137e congrès, Tours, 2012 - Composition(s) urbaine(s)
jeudi 26 avril 2012 - 13:30
I. Les moments
Sous-thème : I.D. Composition urbaine et ordre public du XVIe au XIXe siècle
Chapitre : Ordonner, partager et régénérer la ville - 3 - salle 11
Titre : Les enjeux de la reconversion des couvents nationalisés sous la Révolution française
Présidents :
CHAPPEY Jean-Luc, maître de conférences habilité à diriger les recherches en histoire moderne à l'université Paris I-Panthéon-Sorbonne, EA 127, Institut d’histoire de la Révolution française
PLUMAUZILLE Clyde , doctorante et ATER en histoire moderne à l'université de Paris I-Panthéon-Sorbonne, EA 127, Institut d’histoire de la Révolution française
En 1789, la nationalisation des biens du clergé bouleverse la propriété foncière traditionnellement possédée par l'Église. Dans l'attente d'être vendus, parcellisés et pour nombre d'entre eux, démolis, les bâtiments monastiques et leurs églises deviennent les habitacles privilégiés des équipements nouveaux des villes urbaines. Édifices du passé, leurs reconversions brutales, en casernes, prisons, dépôts, temples de la Raison ou musées les entraînent dans le mouvement de régénération de l'espace urbain observable sous la Révolution et, dans le même temps, à une échelle européenne.

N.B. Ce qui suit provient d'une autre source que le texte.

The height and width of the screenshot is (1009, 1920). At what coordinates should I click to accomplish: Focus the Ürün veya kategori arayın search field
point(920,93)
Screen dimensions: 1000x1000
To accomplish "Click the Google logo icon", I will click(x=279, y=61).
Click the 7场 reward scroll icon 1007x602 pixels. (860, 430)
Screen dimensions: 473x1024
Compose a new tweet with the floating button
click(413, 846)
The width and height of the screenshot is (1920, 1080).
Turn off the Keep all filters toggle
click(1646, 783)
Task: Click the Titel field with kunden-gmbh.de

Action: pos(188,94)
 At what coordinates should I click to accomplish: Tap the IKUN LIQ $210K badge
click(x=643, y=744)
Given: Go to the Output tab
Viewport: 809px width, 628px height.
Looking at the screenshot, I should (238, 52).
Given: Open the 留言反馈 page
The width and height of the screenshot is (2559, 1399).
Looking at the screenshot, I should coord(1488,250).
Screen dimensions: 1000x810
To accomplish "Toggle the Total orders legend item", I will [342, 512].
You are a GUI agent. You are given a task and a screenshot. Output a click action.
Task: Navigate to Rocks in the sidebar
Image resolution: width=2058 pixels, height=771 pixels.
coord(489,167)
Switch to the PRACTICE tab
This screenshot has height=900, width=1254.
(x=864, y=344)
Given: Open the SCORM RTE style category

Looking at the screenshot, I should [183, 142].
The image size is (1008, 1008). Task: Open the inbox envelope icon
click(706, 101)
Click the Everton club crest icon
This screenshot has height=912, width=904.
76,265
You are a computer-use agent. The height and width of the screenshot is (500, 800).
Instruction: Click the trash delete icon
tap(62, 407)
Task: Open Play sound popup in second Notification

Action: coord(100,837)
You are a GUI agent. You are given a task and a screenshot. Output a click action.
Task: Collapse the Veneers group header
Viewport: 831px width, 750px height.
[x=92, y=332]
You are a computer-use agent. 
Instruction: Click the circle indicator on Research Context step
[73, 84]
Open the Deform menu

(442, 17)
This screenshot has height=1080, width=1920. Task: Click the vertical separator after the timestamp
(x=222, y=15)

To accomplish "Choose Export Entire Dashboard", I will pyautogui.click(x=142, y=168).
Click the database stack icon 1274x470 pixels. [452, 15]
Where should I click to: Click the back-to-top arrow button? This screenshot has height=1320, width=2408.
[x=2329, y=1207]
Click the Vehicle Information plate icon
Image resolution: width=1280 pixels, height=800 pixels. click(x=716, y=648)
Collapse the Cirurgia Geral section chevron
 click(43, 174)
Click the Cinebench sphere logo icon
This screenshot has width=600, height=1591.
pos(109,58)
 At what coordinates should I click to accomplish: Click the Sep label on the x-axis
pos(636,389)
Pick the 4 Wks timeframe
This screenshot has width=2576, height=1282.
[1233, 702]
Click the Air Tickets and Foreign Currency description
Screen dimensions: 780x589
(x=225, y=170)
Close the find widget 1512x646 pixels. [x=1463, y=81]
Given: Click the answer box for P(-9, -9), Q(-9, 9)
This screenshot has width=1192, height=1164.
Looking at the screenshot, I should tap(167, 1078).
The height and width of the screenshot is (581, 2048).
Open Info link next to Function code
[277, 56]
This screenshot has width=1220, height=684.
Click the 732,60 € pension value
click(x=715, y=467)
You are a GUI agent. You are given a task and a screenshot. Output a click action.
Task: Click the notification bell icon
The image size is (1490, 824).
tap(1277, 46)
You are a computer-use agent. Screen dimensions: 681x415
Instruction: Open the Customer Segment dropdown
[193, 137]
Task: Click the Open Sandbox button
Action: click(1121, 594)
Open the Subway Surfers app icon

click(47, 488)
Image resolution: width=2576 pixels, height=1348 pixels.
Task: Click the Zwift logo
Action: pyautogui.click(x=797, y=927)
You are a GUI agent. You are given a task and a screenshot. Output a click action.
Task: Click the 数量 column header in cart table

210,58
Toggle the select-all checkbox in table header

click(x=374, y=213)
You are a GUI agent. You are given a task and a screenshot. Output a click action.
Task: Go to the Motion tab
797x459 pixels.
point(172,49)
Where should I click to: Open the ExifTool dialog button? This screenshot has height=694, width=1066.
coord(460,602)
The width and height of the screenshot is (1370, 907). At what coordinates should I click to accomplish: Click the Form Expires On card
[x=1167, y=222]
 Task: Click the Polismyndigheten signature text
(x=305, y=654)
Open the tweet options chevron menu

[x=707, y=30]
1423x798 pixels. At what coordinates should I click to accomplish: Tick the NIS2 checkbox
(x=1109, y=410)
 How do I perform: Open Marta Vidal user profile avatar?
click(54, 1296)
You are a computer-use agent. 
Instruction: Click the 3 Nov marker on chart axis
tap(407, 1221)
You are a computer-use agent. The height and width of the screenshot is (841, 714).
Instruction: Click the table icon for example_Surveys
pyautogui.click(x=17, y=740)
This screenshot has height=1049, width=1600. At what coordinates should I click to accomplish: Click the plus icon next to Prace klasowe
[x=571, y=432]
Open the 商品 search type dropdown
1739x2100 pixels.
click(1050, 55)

Les espaces libérés à mesure permettent la projection d'un nouvel ordonnancement des rues, des monuments et des institutions qui évolue au rythme des régimes successifs de la Révolution, de l'Empire et de la Restauration. Autour de l'étude des métamorphoses des faubourgs parisiens et des cas de plusieurs villes françaises, nous proposons de présenter les amorces d'une recherche présentant l'espace urbain comme le laboratoire du phénomène de sécularisation du XVIIIe et du XIXe siècles en Europe occidentale au travers de l'analyse des vestiges des biens monastiques conservés jusqu'à nos jours. On s'intéressera plus particulièrement à la nature des nouveaux usages donnés à ces lieux, à leurs transformations et à la perception qui en résulte pour leurs occupants et les observateurs extérieurs.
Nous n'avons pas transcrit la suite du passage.